All this activity in 2010 enabled the Company to fine-tune its crude fleet, renew and strengthen its product exposure with a view of further improvements in that sector in the future and expand into new but related fields of operations. Such fine-tuning was executed for the long term benefit of the fleet without however placing an undue burden on the Company's balance sheet. Cash reserves, the cornerstone of our strategy to navigate the shipping cycles with the most comfort, have remained at very healthy levels and stood at $276.6 million at the end of 2010. Going forward, we remain committed to prudent cash management to enable the Company not only to execute its growth policy, but also to maintain ample cushion to meet both its creditor and shareholder obligations in the form of timely repayments of debt and interest and healthy dividend payments going forward.
In 2010, the newly formed joint venture ship management company Tsakos Columbia ShipManagement Ltd. was established with an immediate positive impact on TEN's vessel operating expenses. Leveraging the size and footprint of Columbia ShipManagement S.A in maritime procurement services along with that already in place by our prior ship managers, Tsakos Shipping and Trading S.A., we achieved noticeable price reductions in various spares, provisions, stores and lubricants. The level of reduction of expenses in 2010 compared to 2009 was approximately 12%. We expect the reduced level of operating expenses to be maintained and hopefully to continue in the same direction.
In terms of vessel employment, the fleet again exhibited high levels of utilization, 97.6% in 2010 versus 97.7% in 2009 with a world tanker average utilization well below the 90% levels. Management will endeavor to continue its policy of balanced employment with flexible options for the future and place about three quarters of the fleet in various forms of fixed charters. A spot presence will be maintained, either directly or through pooling arrangements in order to have vessels available to take advantage of future increases in rates. Without taking into consideration potential revenues from profit-sharing arrangements and assuming only minimum agreed rates for vessels under such contracts, TEN expects to earn at least $230 million in gross time-charter revenues over the duration of the current employment contracts.

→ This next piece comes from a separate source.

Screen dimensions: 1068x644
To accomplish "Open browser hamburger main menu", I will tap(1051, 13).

With a strong balance sheet, a tried and tested management team, a diversified and long established client base and proven access to capital, TEN is well positioned to take advantage of growth opportunities as they unfold. Despite not seeing an abundance of such opportunities in the recent past, we remain confident that attractive projects, either in the secondhand market or newbuilding front will appear. Growth, fleet modernity, employment flexibility and timely strategic sales will remain as TEN's top priorities that along with sustainable dividend payments should assist in bridging the gap between the Company's net asset value and the value the market ascribes to TEN's shares.

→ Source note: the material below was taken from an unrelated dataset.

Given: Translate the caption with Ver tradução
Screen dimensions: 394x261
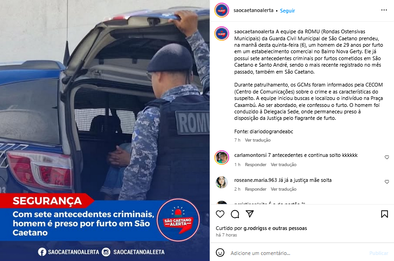Looking at the screenshot, I should (258, 140).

"We are proud of the performance of our Company on the operational front both in terms of finding attractive employment for our vessels and for achieving attractive valuations in the secondhand market. Values that the capital markets, based on the discount our shares trade to our net asset value, do not appear to recognize," Mr. George V. Saroglou, Chief Operating Officer of TEN stated. "2010 was a challenging year for all involved in tanker transportation and 2011 could be the year to kick-start the industry back in motion. We at TEN look back on 2010 as the year that all of us had to demonstrate our mettle both on professional and personal terms and look forward to a future with confidence. Our Company, our people, our fleet and our balance sheet provide us with such confidence."